- Task details -
For the records below, report how many lines include "field", with no accompanying text.

- Material for this exercise -
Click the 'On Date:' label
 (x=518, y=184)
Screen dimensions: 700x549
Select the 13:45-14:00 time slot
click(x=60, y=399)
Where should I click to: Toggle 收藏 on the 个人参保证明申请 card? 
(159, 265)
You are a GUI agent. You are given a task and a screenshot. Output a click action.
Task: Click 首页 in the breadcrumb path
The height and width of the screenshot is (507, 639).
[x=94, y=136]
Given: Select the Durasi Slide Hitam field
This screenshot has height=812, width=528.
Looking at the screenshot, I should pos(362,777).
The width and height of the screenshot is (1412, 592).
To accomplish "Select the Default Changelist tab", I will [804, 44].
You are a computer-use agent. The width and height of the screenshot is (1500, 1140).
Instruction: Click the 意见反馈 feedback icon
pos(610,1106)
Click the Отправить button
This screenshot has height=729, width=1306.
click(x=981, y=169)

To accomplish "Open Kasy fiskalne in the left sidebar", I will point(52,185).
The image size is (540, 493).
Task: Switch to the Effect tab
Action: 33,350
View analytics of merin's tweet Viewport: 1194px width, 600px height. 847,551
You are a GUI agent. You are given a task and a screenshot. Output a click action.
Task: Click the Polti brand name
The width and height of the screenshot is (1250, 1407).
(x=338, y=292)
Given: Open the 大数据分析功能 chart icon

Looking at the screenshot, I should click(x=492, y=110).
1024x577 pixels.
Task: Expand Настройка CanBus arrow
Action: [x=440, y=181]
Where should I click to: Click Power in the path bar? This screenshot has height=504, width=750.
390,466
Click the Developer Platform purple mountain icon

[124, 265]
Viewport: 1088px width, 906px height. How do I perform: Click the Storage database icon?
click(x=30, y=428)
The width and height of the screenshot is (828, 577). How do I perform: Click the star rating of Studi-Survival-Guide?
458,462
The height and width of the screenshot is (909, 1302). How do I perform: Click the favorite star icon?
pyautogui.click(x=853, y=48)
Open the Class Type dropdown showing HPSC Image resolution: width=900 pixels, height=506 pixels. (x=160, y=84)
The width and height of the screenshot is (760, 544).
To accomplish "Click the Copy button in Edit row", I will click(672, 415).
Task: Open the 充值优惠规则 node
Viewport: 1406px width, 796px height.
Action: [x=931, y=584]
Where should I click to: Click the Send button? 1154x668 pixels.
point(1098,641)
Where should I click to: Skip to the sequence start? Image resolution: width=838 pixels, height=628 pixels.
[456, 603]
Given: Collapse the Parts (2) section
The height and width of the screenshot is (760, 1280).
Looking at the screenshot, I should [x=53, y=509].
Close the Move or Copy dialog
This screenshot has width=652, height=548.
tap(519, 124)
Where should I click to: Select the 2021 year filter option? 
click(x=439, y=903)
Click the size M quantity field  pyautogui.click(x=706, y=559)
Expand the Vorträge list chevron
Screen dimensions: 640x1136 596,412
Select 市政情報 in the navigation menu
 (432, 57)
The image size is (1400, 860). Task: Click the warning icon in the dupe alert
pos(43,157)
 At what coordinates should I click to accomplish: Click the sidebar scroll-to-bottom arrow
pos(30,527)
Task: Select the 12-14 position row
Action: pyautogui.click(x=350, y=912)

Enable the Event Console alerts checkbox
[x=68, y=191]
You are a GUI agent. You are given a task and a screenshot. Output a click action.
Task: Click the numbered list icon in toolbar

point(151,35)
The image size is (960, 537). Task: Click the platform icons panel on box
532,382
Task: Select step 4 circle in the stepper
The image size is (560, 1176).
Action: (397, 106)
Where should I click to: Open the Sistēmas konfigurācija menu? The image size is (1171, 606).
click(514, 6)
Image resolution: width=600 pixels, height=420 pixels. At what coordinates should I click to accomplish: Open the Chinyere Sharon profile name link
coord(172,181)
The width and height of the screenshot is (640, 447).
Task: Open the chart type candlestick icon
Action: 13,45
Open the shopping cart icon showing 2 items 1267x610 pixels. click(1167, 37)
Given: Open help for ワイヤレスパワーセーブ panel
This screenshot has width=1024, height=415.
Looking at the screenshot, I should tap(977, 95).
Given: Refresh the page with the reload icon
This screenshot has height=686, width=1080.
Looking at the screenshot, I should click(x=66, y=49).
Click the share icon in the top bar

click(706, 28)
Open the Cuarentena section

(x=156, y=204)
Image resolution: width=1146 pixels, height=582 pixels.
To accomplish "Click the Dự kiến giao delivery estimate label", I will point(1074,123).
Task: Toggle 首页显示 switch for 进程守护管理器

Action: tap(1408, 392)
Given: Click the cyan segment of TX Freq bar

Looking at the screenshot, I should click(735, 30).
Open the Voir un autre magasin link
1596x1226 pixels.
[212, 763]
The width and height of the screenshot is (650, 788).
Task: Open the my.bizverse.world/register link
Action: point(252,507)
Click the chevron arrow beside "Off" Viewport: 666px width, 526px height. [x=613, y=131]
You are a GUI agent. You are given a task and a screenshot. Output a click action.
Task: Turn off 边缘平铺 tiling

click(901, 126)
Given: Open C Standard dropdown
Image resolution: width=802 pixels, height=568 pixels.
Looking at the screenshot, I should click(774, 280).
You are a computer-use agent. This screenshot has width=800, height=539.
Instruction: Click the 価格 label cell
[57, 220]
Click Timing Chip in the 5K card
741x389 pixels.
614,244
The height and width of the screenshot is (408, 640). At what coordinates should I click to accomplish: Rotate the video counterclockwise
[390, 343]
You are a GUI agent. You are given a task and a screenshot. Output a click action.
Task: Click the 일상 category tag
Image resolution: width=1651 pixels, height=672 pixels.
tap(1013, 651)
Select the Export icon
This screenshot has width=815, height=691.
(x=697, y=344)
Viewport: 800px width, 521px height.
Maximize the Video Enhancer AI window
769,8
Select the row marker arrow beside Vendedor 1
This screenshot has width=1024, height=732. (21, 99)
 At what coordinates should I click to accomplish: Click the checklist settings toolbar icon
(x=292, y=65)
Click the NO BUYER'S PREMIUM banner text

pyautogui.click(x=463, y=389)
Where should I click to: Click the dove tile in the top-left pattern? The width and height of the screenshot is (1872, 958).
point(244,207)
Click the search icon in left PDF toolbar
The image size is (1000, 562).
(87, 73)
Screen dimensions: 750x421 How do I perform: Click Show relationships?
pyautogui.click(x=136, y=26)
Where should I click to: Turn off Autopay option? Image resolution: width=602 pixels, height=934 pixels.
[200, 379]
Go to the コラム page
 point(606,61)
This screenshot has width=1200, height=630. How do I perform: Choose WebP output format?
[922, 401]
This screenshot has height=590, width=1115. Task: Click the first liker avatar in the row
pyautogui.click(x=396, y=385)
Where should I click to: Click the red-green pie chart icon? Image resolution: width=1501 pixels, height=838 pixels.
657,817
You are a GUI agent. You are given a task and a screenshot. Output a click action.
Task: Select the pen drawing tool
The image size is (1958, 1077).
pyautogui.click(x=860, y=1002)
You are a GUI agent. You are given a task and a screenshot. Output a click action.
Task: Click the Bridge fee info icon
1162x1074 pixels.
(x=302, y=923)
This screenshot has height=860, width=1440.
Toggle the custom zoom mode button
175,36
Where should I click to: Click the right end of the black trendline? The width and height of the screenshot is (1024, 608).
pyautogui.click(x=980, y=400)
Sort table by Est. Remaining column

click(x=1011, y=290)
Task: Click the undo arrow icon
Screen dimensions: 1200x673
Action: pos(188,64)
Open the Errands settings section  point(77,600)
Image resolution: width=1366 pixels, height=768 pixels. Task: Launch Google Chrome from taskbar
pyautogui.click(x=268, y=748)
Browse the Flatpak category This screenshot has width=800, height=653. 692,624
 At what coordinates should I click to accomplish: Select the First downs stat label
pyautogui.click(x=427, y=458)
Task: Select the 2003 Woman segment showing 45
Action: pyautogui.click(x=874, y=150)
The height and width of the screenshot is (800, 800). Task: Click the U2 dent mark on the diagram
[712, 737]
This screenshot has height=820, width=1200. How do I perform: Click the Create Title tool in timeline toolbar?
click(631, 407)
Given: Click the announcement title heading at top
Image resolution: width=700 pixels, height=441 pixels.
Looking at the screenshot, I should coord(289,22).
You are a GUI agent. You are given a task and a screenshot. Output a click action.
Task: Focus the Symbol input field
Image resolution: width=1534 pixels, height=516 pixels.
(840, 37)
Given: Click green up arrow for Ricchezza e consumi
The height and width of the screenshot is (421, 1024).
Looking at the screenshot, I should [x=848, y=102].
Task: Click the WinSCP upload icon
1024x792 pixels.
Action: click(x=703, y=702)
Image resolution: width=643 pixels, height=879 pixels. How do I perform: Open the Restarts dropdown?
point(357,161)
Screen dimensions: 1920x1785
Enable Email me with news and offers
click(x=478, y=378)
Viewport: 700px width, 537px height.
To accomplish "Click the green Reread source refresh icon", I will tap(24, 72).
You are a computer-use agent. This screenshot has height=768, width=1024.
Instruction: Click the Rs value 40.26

- Output below -
3